— Elenco dei compiti —
1. Secondo il testo sull'extrovert bias, quale quota della popolazione mondiale si stima che si identifichi come introversa o con tratti di introversione?
2. Elenca tutte le fonti da cui, secondo il testo sull'extrovert bias, gli estroversi ricavano energia.
3. Prosegui il testo sull'extrovert bias partendo dalla sua ultima frase.

— Brano di riferimento —
○ ○ ○
Extrovert Bias: il pregiudizio che penalizza gli introversi sul lavoro
Essere introversi è penalizzante nel mondo del lavoro? Le persone estroverse sono avvantaggiate agli occhi di colleghi, clienti e superiori?
La risposta, il più delle volte, è sì.
In un mondo sempre più attento all’inclusività, esiste ancora una sorta di discriminazione, ben più sottile di quelle a cui siamo ormai abituati a fare riferimento, e che colpisce appunto le persone più introverse. Gli introversi, infatti, sono spesso costretti a subire gli effetti del cosiddetto extrovert bias, un pregiudizio che in vari contesti sociali favorisce le persone più estroverse.
Le differenze tra estroversi, introversi e timidi
Prima di parlare di come si manifesta, di quali conseguenze ha e di come si può limitare l’extrovert bias, forse vale la pena ricordare che essere introversi è una cosa ben diversa dall’essere timidi.
In sintesi, un introverso sceglie di stare in disparte perché lo preferisce, è la sua attitudine, mentre una persona timida risulta semplicemente frenata dall’insicurezza.
Si stima che circa il 40% della popolazione mondiale si identifichi come introversa o con tratti di introversione.
La differenza fondamentale tra introversi ed estroversi si basa sulla fonte di energia da cui attingono. Gli estroversi ricavano energia dalle interazioni con le persone, dalle conversazioni, dalle attività di gruppo. Gli introversi, al contrario, guadagnano forza dalla solitudine e non traggono beneficio personale dall’aprirsi indiscriminatamente agli altri. L’estroversione è la tendenza a "ricaricarsi" attraverso l’interazione sociale, mentre l’introversione si basa sull’energia derivata dalla riflessione personale.
I punti di forza degli estroversi sono la rapidità di risposta e la capacità di ispirare gli altri, mentre i potenziali punti di debolezza sono la tendenza a reagire in modo impulsivo e a prevaricare nelle conversazioni.
Tra i tratti positivi degli introversi, invece, vi sono l'essere buoni ascoltatori e il saper riflettere a fondo, mentre i possibili lati negativi includono il fatto di impiegare più tempo a prendere decisioni e l’essere spesso percepiti come più difficili da trattare.
Sebbene lo sviluppo dei tratti introversi dipenda certo dall’ambiente familiare e dal contesto sociale in cui una persona cresce, l’introversione è un lato del carattere determinato anche dalla genetica. Gli estroversi, in media, producono più dopamina e adrenalina, con un maggiore senso di eccitazione derivante da stimoli esterni come le interazioni sociali. A dimostrazione che l’introversione non è qualcosa che può essere eliminata del tutto, ma semplicemente variata.
○ ○ ○
[Dati archiviati]
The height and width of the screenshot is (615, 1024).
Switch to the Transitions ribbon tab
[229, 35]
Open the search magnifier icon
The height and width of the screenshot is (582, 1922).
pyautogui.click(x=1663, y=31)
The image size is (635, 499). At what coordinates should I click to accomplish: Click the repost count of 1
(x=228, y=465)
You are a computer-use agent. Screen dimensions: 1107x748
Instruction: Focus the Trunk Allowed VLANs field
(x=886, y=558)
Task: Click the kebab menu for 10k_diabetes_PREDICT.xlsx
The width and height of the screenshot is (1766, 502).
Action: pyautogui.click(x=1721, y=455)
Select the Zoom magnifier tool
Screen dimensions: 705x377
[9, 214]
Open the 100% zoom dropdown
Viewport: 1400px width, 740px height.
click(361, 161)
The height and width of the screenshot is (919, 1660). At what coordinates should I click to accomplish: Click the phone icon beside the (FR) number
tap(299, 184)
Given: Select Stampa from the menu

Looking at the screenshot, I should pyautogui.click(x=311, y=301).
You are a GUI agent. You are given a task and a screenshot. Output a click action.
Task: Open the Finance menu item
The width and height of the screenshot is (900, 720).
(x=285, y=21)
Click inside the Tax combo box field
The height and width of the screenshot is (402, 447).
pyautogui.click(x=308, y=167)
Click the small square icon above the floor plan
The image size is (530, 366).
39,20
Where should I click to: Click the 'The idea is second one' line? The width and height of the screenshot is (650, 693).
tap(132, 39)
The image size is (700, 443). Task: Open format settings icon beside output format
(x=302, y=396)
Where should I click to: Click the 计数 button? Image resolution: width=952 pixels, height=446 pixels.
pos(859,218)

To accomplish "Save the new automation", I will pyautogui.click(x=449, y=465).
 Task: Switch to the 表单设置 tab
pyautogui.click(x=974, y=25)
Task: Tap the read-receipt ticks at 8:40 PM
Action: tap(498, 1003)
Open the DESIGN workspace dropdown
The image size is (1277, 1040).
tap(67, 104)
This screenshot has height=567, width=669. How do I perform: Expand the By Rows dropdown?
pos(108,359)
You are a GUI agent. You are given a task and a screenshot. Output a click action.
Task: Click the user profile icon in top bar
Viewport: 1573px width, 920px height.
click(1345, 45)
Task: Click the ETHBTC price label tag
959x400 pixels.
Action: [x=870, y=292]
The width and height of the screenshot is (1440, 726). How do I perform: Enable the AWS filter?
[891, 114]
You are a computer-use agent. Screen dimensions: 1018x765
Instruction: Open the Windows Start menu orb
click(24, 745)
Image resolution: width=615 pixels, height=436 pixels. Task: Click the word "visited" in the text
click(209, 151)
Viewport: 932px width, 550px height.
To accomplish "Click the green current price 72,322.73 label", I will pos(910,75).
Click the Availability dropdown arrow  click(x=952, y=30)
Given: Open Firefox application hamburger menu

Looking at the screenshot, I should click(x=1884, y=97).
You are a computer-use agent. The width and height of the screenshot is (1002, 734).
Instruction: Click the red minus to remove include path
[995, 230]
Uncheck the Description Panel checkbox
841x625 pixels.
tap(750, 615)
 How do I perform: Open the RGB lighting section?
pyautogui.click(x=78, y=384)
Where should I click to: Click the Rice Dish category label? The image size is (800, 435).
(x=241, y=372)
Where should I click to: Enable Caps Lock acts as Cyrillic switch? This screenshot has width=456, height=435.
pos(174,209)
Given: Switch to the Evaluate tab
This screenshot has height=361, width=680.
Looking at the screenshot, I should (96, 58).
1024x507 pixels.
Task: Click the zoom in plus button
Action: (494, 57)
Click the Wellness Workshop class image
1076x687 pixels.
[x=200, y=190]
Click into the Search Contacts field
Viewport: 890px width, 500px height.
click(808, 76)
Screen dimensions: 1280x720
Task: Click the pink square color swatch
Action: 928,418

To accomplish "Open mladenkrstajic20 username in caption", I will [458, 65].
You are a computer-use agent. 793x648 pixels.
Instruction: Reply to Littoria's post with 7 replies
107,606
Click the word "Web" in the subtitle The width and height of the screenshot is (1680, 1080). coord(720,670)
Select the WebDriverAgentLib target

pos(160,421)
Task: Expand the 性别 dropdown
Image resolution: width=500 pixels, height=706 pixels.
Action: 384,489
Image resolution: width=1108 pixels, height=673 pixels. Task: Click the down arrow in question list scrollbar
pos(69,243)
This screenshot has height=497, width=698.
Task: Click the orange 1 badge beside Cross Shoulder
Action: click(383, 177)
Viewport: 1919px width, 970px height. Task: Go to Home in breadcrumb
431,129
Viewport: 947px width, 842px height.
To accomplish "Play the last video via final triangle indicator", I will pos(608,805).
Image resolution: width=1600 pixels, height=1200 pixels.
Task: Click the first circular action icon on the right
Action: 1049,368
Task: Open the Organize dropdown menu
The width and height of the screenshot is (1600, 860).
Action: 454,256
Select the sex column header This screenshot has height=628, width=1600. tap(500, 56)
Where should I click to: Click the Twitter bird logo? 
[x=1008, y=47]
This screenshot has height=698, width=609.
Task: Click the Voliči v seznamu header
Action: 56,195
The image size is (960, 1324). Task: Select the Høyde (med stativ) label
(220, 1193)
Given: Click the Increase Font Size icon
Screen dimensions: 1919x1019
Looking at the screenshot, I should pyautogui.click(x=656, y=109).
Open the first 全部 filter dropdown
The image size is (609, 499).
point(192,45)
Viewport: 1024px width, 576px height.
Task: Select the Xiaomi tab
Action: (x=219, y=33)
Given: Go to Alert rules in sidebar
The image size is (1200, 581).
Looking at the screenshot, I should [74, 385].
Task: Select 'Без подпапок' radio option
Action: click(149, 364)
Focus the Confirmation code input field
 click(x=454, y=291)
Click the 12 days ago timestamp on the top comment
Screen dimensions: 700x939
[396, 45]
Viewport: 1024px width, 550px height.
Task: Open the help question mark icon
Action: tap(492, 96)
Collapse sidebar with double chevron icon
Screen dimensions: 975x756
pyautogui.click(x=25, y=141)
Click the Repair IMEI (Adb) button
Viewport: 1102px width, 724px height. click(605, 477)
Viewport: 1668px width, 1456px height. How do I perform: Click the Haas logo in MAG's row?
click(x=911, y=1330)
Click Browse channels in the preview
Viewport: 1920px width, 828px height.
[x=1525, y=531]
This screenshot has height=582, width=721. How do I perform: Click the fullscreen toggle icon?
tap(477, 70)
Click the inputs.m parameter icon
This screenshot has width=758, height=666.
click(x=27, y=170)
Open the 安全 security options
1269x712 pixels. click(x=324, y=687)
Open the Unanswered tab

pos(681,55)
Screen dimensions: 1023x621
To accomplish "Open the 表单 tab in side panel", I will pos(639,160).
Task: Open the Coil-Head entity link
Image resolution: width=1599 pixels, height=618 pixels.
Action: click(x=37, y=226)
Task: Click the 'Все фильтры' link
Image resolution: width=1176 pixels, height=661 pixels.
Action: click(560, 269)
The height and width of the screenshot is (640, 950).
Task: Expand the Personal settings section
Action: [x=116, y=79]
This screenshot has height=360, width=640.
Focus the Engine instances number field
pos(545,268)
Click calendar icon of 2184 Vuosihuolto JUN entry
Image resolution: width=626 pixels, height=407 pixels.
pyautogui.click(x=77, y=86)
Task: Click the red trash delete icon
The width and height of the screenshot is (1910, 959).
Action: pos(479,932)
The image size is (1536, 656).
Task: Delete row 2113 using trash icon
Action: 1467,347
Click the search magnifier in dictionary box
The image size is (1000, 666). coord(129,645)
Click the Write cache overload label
○ ○ ○
— Risposte ai compiti —
1. Circa il 40% della popolazione mondiale.

2. Le interazioni con le persone, le conversazioni e le attività di gruppo.

3.
Su questo tema esiste un Ted Talk meraviglioso, “Il potere degli introversi” di Susan Cain, forse uno dei più belli che mi sia mai capitato di ascoltare.
Cos’è l’Extrovert Bias e come si manifesta sul lavoro
Sebbene non vi sia la minima correlazione tra l’essere il miglior oratore e l’avere le idee migliori, la maggior parte di noi è naturalmente portata a seguire ciò che dicono le persone più dominanti e carismatiche. Questo spesso accade, appunto, a causa dell’extrovert bias.
Ovvero per la tendenza – inconscia o esplicita ma comunque alquanto diffusa - di favorire le persone con uno stile comunicativo estroverso, caratterizzato da energia, loquacità e interazioni rapide, a discapito di chi ha invece una personalità più introversa.
Un pregiudizio forse ancora più accentuato in ambito lavorativo e che può avere effetti molto negativi sull’ innovatività dell’azienda e sull’inclusione e la soddisfazione dei collaboratori. Un esempio pratico? Durante le riunioni di brainstorming, chi parla di più e in modo più deciso e rapido il più delle volte guida e domina le discussioni; mentre chi preferisce riflettere prima di esprimersi rischia di essere meno ascoltato.
Il bias si amplifica quando la vita già difficile degli introversi incontra determinati pregiudizi. Il principale è la convinzione che l’introversione non sia solo un tratto della personalità ma una vera e propria debolezza, sviluppata per inattività e scarse abilità sociali.
Nel contesto lavorativo, l'extrovert bias si manifesta così con una smaccata e sistematica preferenza per i tratti di personalità estroversa, specialmente nei ruoli che richiedono interazione sociale e comunicazione. Questo pregiudizio ha implicazioni significative, nei processi di selezione del personale, nella dinamica interna dei team, nella crescita professionale degli individui.
Avendo un occhio di riguardo per le soft skills estroverse, i datori di lavoro tendono a preferire candidati che mostrano tratti come carisma, capacità di networking e comunicazione verbale spigliata, trascurando magari altre competenze altrettanto fondamentali e tipiche degli introversi, come l'attenzione ai dettagli o la riflessività.
E anche in termini di promozioni, gli estroversi sono spesso considerati leader naturali, che meritano di essere premiati, anche se non sempre le loro capacità, professionali e di coinvolgimento, sono migliori rispetto a quelle di un introverso. Gli estroversi godono di maggiore visibilità, tendendo a promuovere più facilmente il proprio lavoro e a stabilire relazioni visibili con colleghi e superiori, ottenendo feedback più positivi e opportunità di crescita.
Le persone introverse, invece, spesso preferiscono lavorare in autonomia o contribuire in modi meno visibili e rischiano così di essere percepite come meno coinvolte o meno ambiziose. Un pregiudizio che può portare a una sottovalutazione delle abilità di leadership introversa, come l'empatia, l'ascolto attivo e la capacità di prendere decisioni ponderate.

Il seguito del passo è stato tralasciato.